Carrier of Infection
Carrier of Infection
(more accurately, carrier of the infectious agent; also carrier of bacteria), a human being who is infected with and thus can transmit the causative agent of an infectious disease in the absence of visible symptoms of that disease. The condition of a carrier is known as the carrier state.
The existence of a carrier state in many infectious diseases, including typhoid fever, epidemic hepatitis, and diphtheria, has been established. A carrier state has not been observed in measles, smallpox, glanders, and other infectious diseases. The carrier state may be chronic or acute. Its mechanism of action has not been sufficiently elucidated. A prolonged carrier state is often maintained by accompanying diseases. For example, angina and tonsillitis can maintain the carrier state in infections of the upper respiratory tract, and colitises, cholecystitides, and helminthiases, the carrier state in intestinal infections.
Incubatory carrier states are usually temporary and occur in individuals with no previous history of the disease. Included in diseases that are transmissible by incubatory carriers are cerebrospinal meningitis, scarlet fever, diphtheria, poliomyelitis, and cholera. Convalescent carriers have been observed to transmit cholera, typhoid and paratyphoid fevers, dysentery, diphtheria, scarlet fever, meningitis, and poliomyelitis. The convalescent carrier state rarely persists longer than a month after recovery from the disease; however, in a few diseases, including typhoid fever, the carrier state may become chronic and last for many years. Casual carriers are immune to the disease whose infectious agents they carry. Carriers are identified by laboratory isolation of the causative agent.

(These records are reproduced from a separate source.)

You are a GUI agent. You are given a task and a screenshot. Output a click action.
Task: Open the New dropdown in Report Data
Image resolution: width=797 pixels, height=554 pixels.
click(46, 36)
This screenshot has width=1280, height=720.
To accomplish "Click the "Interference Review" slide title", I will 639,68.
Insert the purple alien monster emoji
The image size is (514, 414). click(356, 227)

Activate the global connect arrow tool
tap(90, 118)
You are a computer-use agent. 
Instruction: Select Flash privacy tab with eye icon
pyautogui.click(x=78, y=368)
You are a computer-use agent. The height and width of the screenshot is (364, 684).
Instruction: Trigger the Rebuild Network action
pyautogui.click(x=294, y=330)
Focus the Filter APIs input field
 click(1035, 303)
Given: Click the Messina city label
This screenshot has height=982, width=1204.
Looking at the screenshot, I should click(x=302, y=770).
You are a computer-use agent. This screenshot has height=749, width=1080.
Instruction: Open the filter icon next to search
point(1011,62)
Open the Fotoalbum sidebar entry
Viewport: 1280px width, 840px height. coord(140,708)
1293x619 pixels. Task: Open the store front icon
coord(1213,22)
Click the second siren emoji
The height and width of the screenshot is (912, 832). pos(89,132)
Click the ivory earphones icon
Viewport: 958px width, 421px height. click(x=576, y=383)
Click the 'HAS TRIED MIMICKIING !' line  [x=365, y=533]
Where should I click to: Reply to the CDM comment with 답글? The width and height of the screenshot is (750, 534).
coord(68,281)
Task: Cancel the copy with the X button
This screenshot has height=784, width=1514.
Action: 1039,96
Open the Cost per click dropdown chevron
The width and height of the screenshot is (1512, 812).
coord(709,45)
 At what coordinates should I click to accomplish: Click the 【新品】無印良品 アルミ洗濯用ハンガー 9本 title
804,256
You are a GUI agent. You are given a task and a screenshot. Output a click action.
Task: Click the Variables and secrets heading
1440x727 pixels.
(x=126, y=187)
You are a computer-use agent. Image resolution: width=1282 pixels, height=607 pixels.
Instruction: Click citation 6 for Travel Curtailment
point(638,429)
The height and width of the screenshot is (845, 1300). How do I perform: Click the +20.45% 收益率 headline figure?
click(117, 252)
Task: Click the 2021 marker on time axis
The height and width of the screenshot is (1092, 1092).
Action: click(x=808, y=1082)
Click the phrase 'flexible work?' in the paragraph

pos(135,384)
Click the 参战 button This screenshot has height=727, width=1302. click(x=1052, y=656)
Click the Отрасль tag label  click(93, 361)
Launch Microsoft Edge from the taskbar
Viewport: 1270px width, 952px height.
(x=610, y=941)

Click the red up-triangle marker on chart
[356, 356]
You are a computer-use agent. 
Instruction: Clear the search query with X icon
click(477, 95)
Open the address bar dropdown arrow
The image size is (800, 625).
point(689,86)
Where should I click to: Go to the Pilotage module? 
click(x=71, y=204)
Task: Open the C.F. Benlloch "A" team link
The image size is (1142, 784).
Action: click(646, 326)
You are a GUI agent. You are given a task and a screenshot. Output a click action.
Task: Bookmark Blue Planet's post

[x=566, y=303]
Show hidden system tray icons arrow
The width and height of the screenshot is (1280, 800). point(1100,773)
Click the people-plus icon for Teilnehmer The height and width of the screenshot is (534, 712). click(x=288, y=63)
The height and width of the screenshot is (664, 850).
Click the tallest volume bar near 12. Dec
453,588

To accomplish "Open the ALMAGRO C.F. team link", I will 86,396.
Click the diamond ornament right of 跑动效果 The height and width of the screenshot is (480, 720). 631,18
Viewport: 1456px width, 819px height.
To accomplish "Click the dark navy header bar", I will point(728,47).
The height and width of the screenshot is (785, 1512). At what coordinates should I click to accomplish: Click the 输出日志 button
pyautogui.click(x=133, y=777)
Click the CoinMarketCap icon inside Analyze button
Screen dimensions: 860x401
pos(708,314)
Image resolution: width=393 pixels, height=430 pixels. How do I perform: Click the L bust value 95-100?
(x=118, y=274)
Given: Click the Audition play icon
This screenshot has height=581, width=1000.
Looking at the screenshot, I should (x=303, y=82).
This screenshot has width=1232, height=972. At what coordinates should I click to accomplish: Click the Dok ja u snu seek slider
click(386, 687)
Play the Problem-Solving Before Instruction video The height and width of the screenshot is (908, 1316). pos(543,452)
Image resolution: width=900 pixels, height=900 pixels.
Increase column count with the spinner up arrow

A carrier excretes fewer infectious agents than do patients who actually manifest the disease. However, a carrier is a source of infection and thus, depending on his occupation, can represent a serious epidemic threat. The carrier of an intestinal infectious agent is especially dangerous if he works in a food-processing or public catering enterprise, and the carrier of the diphtheria microbe, if he works around children. Dwelling conditions and personal habits are among the other factors that affect the seriousness of the threat posed by a carrier.
REFERENCES
Drobinskii, I. R. Batsillonositel’stvo i bor’ba s nim. Moscow, 1953.Gromashevskii, L. V. Obshchaia epidemiologiia, 4th ed. Moscow, 1965.